EXCERPTED PASSAGE →

## BEGIN

2015 Hall of Fame Voters Rate an A+


PLANTATION, FL, April 24, 2015—Looking at the roster of 2015 Hall of Fame inductees, which includes the late Chris Antley, trainer King Leatherbury and the exception runners Xtra Heat and Lava Man, makes me all warm and fuzzy within.

Where to start? Since neither a top jockey nor trainer can get the job done without the assistance of a winning Thoroughbred, let’s begin there:

On a personal level, I’ve been placing a check mark next to Xtra Heat’s name since she first appeared on my Hall of Fame ballot.

Now I fully realize that at a time when buying two-year-olds at auction was not de rigueur, $5,000 was a pittance for such brilliance and uncommon consistency, even back 2000. And what a bargain she proved to be.

Competing at the game’s highest levels, Xtra Heat won 26 of 35 lifetime starts and completed five exactas, off the board only twice in her Hall of Fame career.

Of those 26 victories, 25 came in stakes—and they didn’t write nearly as many of those ersatz overnight stakes as is done today.

## END

SOURCE DATA →
## BEGIN

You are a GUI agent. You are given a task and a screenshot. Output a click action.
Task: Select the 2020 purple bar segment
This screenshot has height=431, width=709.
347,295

## END

Pick up the column on the 2015 Hall of Fame inductees right after its last sentence and carry it forward in the same voice. The listing is unrelated material and stands apart from the Hall of Fame column.

RESULT OF THE TASK →
Eleven of her added money wins were graded, often winning as the highweight, four scores coming in New York, including a stakes record run in the G1 Prioress; 1:08.26. Recognition for her considerable achievements has been long overdue.

Indeed, we’re well aware that Lava Man was a California-bred, but that never troubled him, nor was it a problem for 2014 Horse of the Year California Chrome.

We’re not fond of compilers, preferring dominance in our Hall of Famer performers. But $5.2 million is a lot of compiling; the only other Cal-breds to earn more are brother Hall of Famers Tiznow, Best Pal and California Chrome.

If that statistic doesn’t make him a real Hall of Fame deal, then maybe three straight Hollywood Gold Cup victories and back-to-back Big Cap scores speaks to his genuine class.

His charm, however, was that he is one of those rare Thoroughbreds best termed as “the people’s horse.” They may come along far more often than do the freaks, but it’s still rare when a horse can warm the crossover hearts of latter-day sports fans.

People who will attend the Racing Museum and Hall of Fame on Union Avenue deserve to read a plaque that honors the racing memories he created.

Chris Antley was, as a modern day athlete, the whole package; charismatic, handsome, with a soft, quick smile. And let’s not forget naturally gifted, especially on the grass?

But like many modern athletes, he too had addiction demons which, in his case, led to his death at the unseemly age of 34.

His death was officially categorized as a drug overdose, but the Los Angeles police department called it something else; a homicide, beaten to death from “severe trauma to the head.”

Sad doesn’t begin to describe his fate; profoundly tragic is more like it.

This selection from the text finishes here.